Pei Gang, the sole heir of a wealthy family, has been convicted and sentenced to death for the murder of two men and a woman who claimed he was the father of her child. When he was very young, his grandmother Liao Nai-nai vowed that she’d always get him out of trouble, and she swears that she’ll do the same now, but the deck is increasingly stacked against her, especially when, during a retrial, he admits responsibility for the killings. The execution is a year away, and grandmother carries on doing her best, as well as realising that her failure to discipline him in childhood has led to his immense sense of entitlement and conviction that the rules do not apply to him. Then she thinks of a plan to carry on the family line, but will Gang go along with this?….

I have to say I’d never heard of Execution In Autumn until Eureka’s Blu-ray popped through my letterbox. It certainly wasn’t a film I specifically requested, but of course I was always going to watch it anyway. It’s the favourite work of its director Lee Hsing, who died last year at the age of 91. I think I expected a morally complex look at crime and punishment, and on one level that is what I got, though in a very different way from what I assumed. The starting point may have been the Chinese folktale about the condemned criminal who bit off his mother’s nipple in spite, blaming her for not being strict with him and thereby causing him to turn into the person he became. The wrong actions that many people take can often be attributed to a bad upbringing, but maybe an upbringing that’s far too good can also create bad apples? The big question the story really asks is; was the man right to blame his mother? Shouldn’t personal responsibility play a part? The antihero of Execution In Autumn is like a child. He’s killed three people, but regards his treatment as being extremely unfair, and is unable to understand why any of this is happening to him because good old grandmother should have got him out of this fix, shouldn’t she? But this is also a story of redemption, and these are almost always rewarding to watch on some level. This is quite a unique one, and not just because it’s set in the past, which is kind of odd because Hsing made mainly contemporary-set dramas, and this one could easily have been one too with only a few minor changes. Both downbeat [the film’s title reminds us that the end scene is never in doubt] and uplifting at the same time, it’s often predictable, yet also a highly emotionally engaging tale with fascinating, multi-layered characters.

Opening with a high angle shot of Pei Gang pacing up and down an outdoor cell made of wood, we then cut to two other prisoners being taken away to be executed while Gang forces the door of his cell open and makes a run for it. The titles take place over lengthy pans along portions of a studio forest – and there’s no attempt to disguise the artificiality. Instead the filming revels in it, which is possibly a brave choice, seeing as this is a deep melodrama rather than a fantasy picture.
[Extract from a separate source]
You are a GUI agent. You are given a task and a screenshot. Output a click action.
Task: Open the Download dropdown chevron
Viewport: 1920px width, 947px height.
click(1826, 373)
Gang runs pretty well for a person who still has his legs chained together, but he soon runs into Lao Tao the Stockade Governor, and two others jump on him, tie him up and drag him back to the prison where he’s forced to work doubly hard and frequently beaten if he slacks. Grandmother Liao Nai-nai turns up during one of these punishments, and after telling her grandson to “stop pushing that”, offers Lao Tao money to “treat him better”, but the Governor is having none of it. Laio then bribes Pei Sung a local official to engineer a good outcome at the upcoming retrial. Flashbacks show Gang not accepting responsibility for having fathered a child with a woman he was seeing casually [probably one of many], slaying one of her cousins in self defense before killing the other one plus the woman herself where he certainly didn’t need to. He refuses to lie to the court and admits his crime, claiming he was “overcome with rage” believing that the woman and her cousins intended to blackmail him but was otherwise in sound mind when he murdered her because he was sick of being duped and wanted to vindicate his family honour by taking vengeance on those who’d wronged him. Why does he do this? He’s probably so confident that grandmother will get him out of this mess that he just doesn’t care how bad things look for him, but could this be an ironic indication of buried goodness?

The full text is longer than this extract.